▶ [WHAT IS REQUIRED]: Copy out the line bearing "Click the list view toolbar icon" and all the lines after it, to the very end of the material below, exactly as written.

╭─ EXERCISE MATERIALS

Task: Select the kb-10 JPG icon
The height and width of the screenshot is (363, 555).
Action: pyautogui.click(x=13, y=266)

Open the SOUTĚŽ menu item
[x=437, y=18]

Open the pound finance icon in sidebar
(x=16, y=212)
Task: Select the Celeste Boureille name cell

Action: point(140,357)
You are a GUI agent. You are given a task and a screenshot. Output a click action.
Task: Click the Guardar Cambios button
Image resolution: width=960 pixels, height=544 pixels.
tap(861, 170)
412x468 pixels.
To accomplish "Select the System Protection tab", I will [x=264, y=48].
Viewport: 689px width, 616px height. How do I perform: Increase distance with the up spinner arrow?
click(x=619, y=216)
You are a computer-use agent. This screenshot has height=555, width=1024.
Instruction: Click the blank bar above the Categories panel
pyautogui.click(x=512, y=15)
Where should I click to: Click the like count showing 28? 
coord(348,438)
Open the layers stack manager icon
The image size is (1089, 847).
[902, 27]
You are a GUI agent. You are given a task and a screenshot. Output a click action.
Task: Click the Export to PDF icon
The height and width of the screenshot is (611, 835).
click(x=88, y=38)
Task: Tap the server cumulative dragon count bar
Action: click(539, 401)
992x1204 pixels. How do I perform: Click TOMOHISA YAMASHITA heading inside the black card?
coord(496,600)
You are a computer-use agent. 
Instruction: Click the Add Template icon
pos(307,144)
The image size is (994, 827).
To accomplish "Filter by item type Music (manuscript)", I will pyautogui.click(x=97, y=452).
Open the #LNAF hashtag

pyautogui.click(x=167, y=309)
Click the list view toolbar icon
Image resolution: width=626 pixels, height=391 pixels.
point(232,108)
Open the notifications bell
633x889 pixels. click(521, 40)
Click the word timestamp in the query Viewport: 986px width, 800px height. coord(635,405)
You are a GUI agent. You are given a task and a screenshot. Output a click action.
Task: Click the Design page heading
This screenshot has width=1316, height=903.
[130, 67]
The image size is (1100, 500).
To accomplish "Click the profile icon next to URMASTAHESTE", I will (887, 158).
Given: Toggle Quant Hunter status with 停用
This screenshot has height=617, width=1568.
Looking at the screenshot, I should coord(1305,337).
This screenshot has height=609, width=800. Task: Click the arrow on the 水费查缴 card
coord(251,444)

╰─

▶ [ANSWER TO THIS EXERCISE]:
Click the list view toolbar icon
Image resolution: width=626 pixels, height=391 pixels.
point(232,108)
Open the notifications bell
633x889 pixels. click(521, 40)
Click the word timestamp in the query Viewport: 986px width, 800px height. coord(635,405)
You are a GUI agent. You are given a task and a screenshot. Output a click action.
Task: Click the Design page heading
This screenshot has width=1316, height=903.
[130, 67]
The image size is (1100, 500).
To accomplish "Click the profile icon next to URMASTAHESTE", I will (887, 158).
Given: Toggle Quant Hunter status with 停用
This screenshot has height=617, width=1568.
Looking at the screenshot, I should coord(1305,337).
This screenshot has height=609, width=800. Task: Click the arrow on the 水费查缴 card
coord(251,444)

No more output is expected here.